(Entries taken from a collection)
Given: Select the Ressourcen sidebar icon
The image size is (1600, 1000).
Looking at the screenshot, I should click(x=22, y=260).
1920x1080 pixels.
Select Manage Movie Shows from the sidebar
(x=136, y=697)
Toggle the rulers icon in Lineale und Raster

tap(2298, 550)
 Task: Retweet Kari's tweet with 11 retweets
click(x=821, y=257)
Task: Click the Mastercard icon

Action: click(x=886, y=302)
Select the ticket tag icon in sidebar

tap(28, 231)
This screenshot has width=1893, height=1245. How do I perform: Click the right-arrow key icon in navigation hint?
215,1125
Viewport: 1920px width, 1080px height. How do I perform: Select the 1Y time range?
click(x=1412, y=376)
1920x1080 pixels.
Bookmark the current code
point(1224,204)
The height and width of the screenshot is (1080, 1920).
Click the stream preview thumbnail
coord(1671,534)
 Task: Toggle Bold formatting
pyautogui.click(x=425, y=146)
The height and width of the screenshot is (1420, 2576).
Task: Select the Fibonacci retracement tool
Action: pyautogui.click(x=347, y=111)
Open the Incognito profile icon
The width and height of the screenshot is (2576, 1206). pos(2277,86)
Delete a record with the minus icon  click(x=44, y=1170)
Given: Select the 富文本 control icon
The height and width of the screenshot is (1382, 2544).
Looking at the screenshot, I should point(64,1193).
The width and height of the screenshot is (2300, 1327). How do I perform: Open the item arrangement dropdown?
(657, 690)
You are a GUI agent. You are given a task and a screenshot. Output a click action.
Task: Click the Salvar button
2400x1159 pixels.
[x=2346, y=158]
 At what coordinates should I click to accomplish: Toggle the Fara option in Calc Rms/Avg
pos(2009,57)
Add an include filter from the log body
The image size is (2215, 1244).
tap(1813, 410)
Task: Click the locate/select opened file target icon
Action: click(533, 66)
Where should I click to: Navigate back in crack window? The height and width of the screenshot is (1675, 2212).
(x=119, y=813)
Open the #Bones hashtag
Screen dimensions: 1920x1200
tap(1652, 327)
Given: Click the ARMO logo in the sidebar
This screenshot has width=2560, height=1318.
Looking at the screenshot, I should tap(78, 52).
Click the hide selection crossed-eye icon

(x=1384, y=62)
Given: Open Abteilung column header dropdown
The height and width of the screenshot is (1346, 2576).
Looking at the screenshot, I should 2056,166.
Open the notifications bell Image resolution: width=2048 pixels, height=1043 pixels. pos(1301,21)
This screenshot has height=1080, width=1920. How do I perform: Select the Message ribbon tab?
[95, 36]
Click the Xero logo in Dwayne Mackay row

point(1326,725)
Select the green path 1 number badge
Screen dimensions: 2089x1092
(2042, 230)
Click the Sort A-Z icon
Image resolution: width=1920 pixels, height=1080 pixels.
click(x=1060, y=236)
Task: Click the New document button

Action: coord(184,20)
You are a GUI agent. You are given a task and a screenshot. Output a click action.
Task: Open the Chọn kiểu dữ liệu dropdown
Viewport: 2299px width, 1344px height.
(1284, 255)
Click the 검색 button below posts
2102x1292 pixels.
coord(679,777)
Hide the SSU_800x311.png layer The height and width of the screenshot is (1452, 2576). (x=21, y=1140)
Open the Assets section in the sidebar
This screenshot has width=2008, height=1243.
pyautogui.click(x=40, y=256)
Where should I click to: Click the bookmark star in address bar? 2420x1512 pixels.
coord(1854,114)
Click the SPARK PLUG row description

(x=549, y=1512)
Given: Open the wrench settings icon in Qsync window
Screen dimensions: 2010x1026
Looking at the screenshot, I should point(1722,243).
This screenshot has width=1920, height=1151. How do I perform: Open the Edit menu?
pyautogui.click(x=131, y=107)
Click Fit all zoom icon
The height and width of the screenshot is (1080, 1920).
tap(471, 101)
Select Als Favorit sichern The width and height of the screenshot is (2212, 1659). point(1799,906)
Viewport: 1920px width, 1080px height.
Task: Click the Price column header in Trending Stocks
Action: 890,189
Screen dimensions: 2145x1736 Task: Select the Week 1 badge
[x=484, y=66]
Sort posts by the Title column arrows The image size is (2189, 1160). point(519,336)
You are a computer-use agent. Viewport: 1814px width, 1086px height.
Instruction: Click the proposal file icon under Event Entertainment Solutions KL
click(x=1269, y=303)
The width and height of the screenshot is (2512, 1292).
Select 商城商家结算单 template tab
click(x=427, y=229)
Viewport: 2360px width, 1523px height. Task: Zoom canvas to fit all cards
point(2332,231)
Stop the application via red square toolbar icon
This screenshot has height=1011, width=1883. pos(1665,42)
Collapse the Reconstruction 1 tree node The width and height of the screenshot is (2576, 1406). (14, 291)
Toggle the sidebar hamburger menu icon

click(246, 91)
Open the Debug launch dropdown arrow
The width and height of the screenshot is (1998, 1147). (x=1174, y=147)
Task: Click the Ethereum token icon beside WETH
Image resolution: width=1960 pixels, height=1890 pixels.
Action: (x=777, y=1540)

EXERCISE GOAL:
Give back all of the entries above, unchanged in every word.

EXPECTED ANSWER:
Given: Select the Ressourcen sidebar icon
The image size is (1600, 1000).
Looking at the screenshot, I should click(x=22, y=260).
1920x1080 pixels.
Select Manage Movie Shows from the sidebar
(x=136, y=697)
Toggle the rulers icon in Lineale und Raster

tap(2298, 550)
 Task: Retweet Kari's tweet with 11 retweets
click(x=821, y=257)
Task: Click the Mastercard icon

Action: click(x=886, y=302)
Select the ticket tag icon in sidebar

tap(28, 231)
This screenshot has width=1893, height=1245. How do I perform: Click the right-arrow key icon in navigation hint?
215,1125
Viewport: 1920px width, 1080px height. How do I perform: Select the 1Y time range?
click(x=1412, y=376)
1920x1080 pixels.
Bookmark the current code
point(1224,204)
The height and width of the screenshot is (1080, 1920).
Click the stream preview thumbnail
coord(1671,534)
 Task: Toggle Bold formatting
pyautogui.click(x=425, y=146)
The height and width of the screenshot is (1420, 2576).
Task: Select the Fibonacci retracement tool
Action: pyautogui.click(x=347, y=111)
Open the Incognito profile icon
The width and height of the screenshot is (2576, 1206). pos(2277,86)
Delete a record with the minus icon  click(x=44, y=1170)
Given: Select the 富文本 control icon
The height and width of the screenshot is (1382, 2544).
Looking at the screenshot, I should point(64,1193).
The width and height of the screenshot is (2300, 1327). How do I perform: Open the item arrangement dropdown?
(657, 690)
You are a GUI agent. You are given a task and a screenshot. Output a click action.
Task: Click the Salvar button
2400x1159 pixels.
[x=2346, y=158]
 At what coordinates should I click to accomplish: Toggle the Fara option in Calc Rms/Avg
pos(2009,57)
Add an include filter from the log body
The image size is (2215, 1244).
tap(1813, 410)
Task: Click the locate/select opened file target icon
Action: click(533, 66)
Where should I click to: Navigate back in crack window? The height and width of the screenshot is (1675, 2212).
(x=119, y=813)
Open the #Bones hashtag
Screen dimensions: 1920x1200
tap(1652, 327)
Given: Click the ARMO logo in the sidebar
This screenshot has width=2560, height=1318.
Looking at the screenshot, I should tap(78, 52).
Click the hide selection crossed-eye icon

(x=1384, y=62)
Given: Open Abteilung column header dropdown
The height and width of the screenshot is (1346, 2576).
Looking at the screenshot, I should 2056,166.
Open the notifications bell Image resolution: width=2048 pixels, height=1043 pixels. pos(1301,21)
This screenshot has height=1080, width=1920. How do I perform: Select the Message ribbon tab?
[95, 36]
Click the Xero logo in Dwayne Mackay row

point(1326,725)
Select the green path 1 number badge
Screen dimensions: 2089x1092
(2042, 230)
Click the Sort A-Z icon
Image resolution: width=1920 pixels, height=1080 pixels.
click(x=1060, y=236)
Task: Click the New document button

Action: coord(184,20)
You are a GUI agent. You are given a task and a screenshot. Output a click action.
Task: Open the Chọn kiểu dữ liệu dropdown
Viewport: 2299px width, 1344px height.
(1284, 255)
Click the 검색 button below posts
2102x1292 pixels.
coord(679,777)
Hide the SSU_800x311.png layer The height and width of the screenshot is (1452, 2576). (x=21, y=1140)
Open the Assets section in the sidebar
This screenshot has width=2008, height=1243.
pyautogui.click(x=40, y=256)
Where should I click to: Click the bookmark star in address bar? 2420x1512 pixels.
coord(1854,114)
Click the SPARK PLUG row description

(x=549, y=1512)
Given: Open the wrench settings icon in Qsync window
Screen dimensions: 2010x1026
Looking at the screenshot, I should point(1722,243).
This screenshot has width=1920, height=1151. How do I perform: Open the Edit menu?
pyautogui.click(x=131, y=107)
Click Fit all zoom icon
The height and width of the screenshot is (1080, 1920).
tap(471, 101)
Select Als Favorit sichern The width and height of the screenshot is (2212, 1659). point(1799,906)
Viewport: 1920px width, 1080px height.
Task: Click the Price column header in Trending Stocks
Action: 890,189
Screen dimensions: 2145x1736 Task: Select the Week 1 badge
[x=484, y=66]
Sort posts by the Title column arrows The image size is (2189, 1160). point(519,336)
You are a computer-use agent. Viewport: 1814px width, 1086px height.
Instruction: Click the proposal file icon under Event Entertainment Solutions KL
click(x=1269, y=303)
The width and height of the screenshot is (2512, 1292).
Select 商城商家结算单 template tab
click(x=427, y=229)
Viewport: 2360px width, 1523px height. Task: Zoom canvas to fit all cards
point(2332,231)
Stop the application via red square toolbar icon
This screenshot has height=1011, width=1883. pos(1665,42)
Collapse the Reconstruction 1 tree node The width and height of the screenshot is (2576, 1406). (14, 291)
Toggle the sidebar hamburger menu icon

click(246, 91)
Open the Debug launch dropdown arrow
The width and height of the screenshot is (1998, 1147). (x=1174, y=147)
Task: Click the Ethereum token icon beside WETH
Image resolution: width=1960 pixels, height=1890 pixels.
Action: (x=777, y=1540)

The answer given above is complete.